As an easy-going, loving person I find it detestable that her mother is unable to control them and even tolerates verbal abuse from her son.  It is pitiful to see her being a victim like this but I'm powerless to step in as I'm on a loser whatever I say.

So now the stage has been reached where the daughter throws tearful tantrums if her mother mentions I am coming over.  She sees me as a threat, but that's a childish response.  It is no exaggeration to say that these children are often rude to people besides myself, often display ill-mannered behaviour and are almost totally self-absorbed.

My partner and I have a loving relationship that is being destroyed by this spoilt brat, who is arrogant and highly opinionated.  My gripe is why so many parents today have no control over their offspring but become victims to them.

An angry woman To me, these kids have no respect for their parents when they manipulate them by such things as "If he comes over I'm leaving home..." and so on.  It's tragic to see a female friend who is in a similar situation because her daughter "hates" her mother's boyfriend.

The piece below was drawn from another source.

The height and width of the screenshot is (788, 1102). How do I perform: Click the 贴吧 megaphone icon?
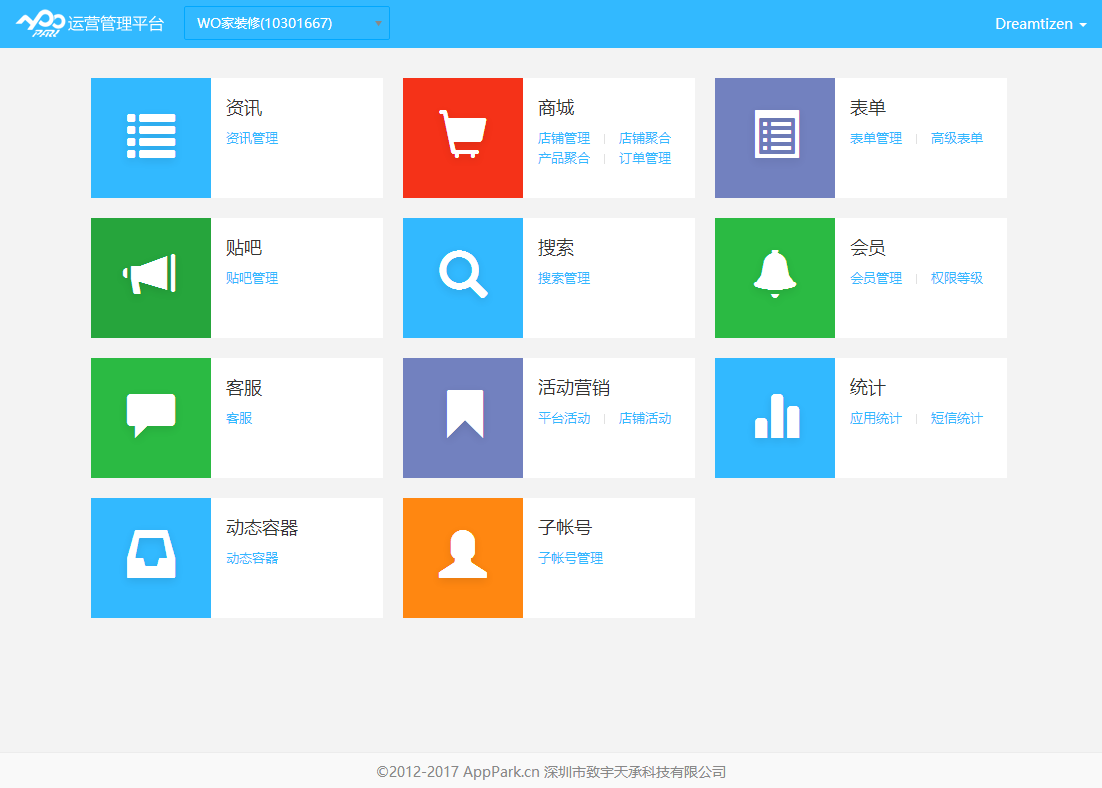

Children ought to respect their parent's wishes and not sabotage their relationships.  The trouble is that so many parents have been too soft and never said 'No' to their little ones.  Consequently they grow up spoilt, arrogant, controlling and manipulative because they are accustomed to having their own way and throw a wobbly when they don't.

How can a single parent address this at such a late stage of their childrens' development?  Many have suggested to me that they can't.  Common courtesy, morals and even basic politeness have not been instilled.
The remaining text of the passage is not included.